-------- Records for the task

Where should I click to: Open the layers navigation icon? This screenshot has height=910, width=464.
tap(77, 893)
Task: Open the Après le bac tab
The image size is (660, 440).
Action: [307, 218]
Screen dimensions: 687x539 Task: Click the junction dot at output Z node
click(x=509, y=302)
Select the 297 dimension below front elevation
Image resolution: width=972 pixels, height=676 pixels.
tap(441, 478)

----------------
-------- Records for the task

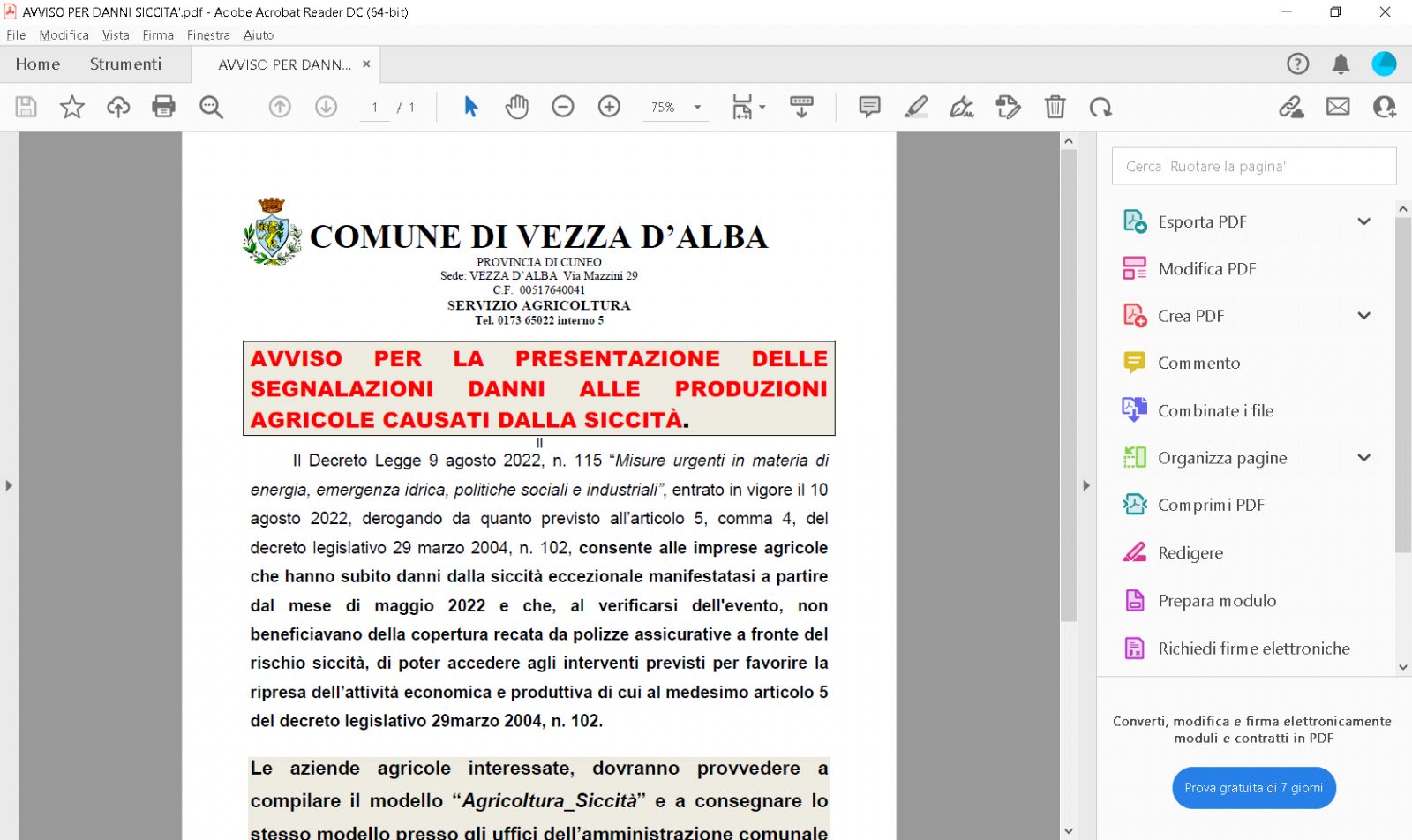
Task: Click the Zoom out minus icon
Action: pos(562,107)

----------------
-------- Records for the task

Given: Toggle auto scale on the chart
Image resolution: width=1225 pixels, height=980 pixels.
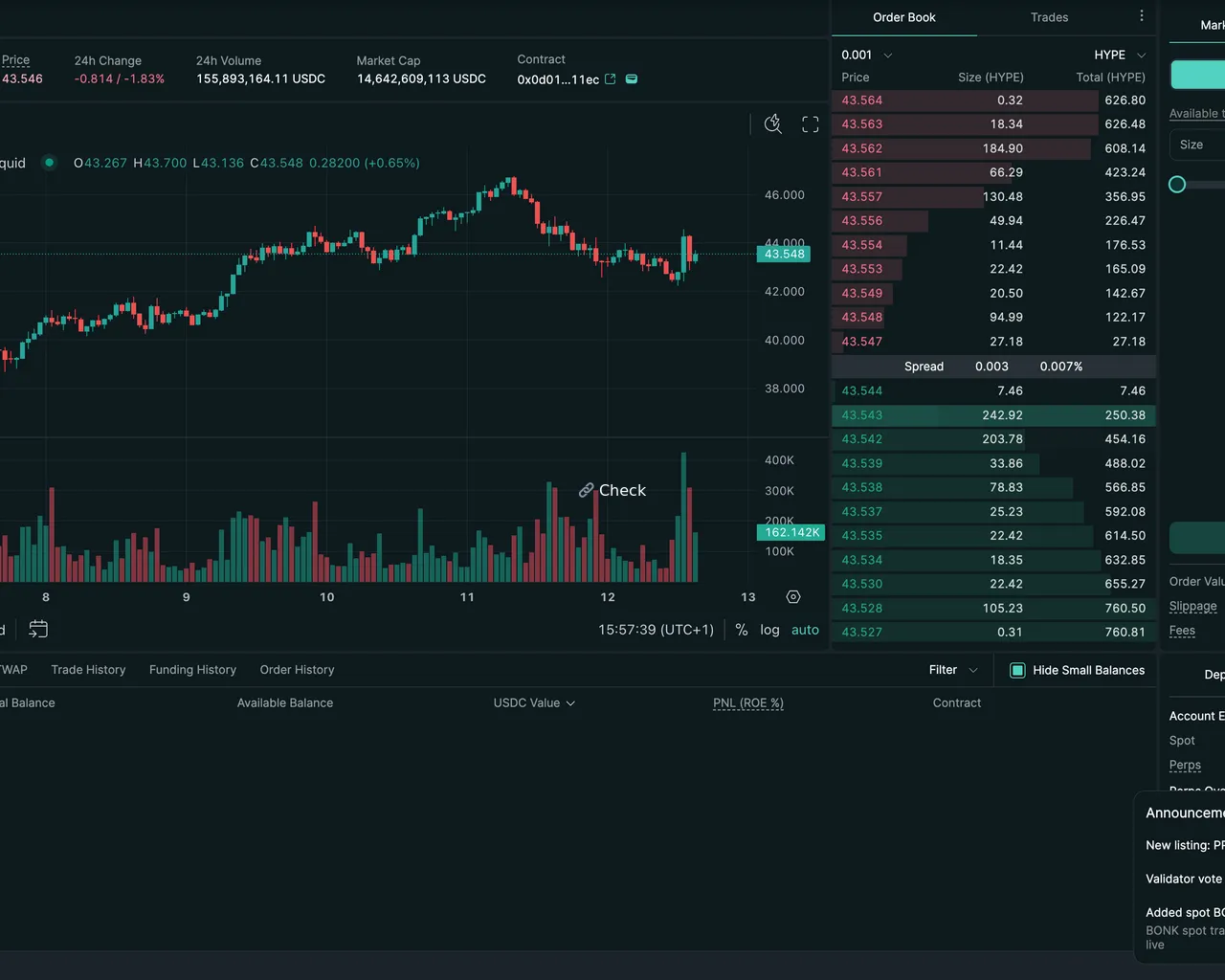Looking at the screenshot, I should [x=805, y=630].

----------------

▸ Aim of the task: Which lines run from the one holding "Where should I" through the one holding "Select the 297" in the records above? Repeat them exactly, both included, and nothing more.

▸ Answer area:
Where should I click to: Open the layers navigation icon? This screenshot has height=910, width=464.
tap(77, 893)
Task: Open the Après le bac tab
The image size is (660, 440).
Action: [307, 218]
Screen dimensions: 687x539 Task: Click the junction dot at output Z node
click(x=509, y=302)
Select the 297 dimension below front elevation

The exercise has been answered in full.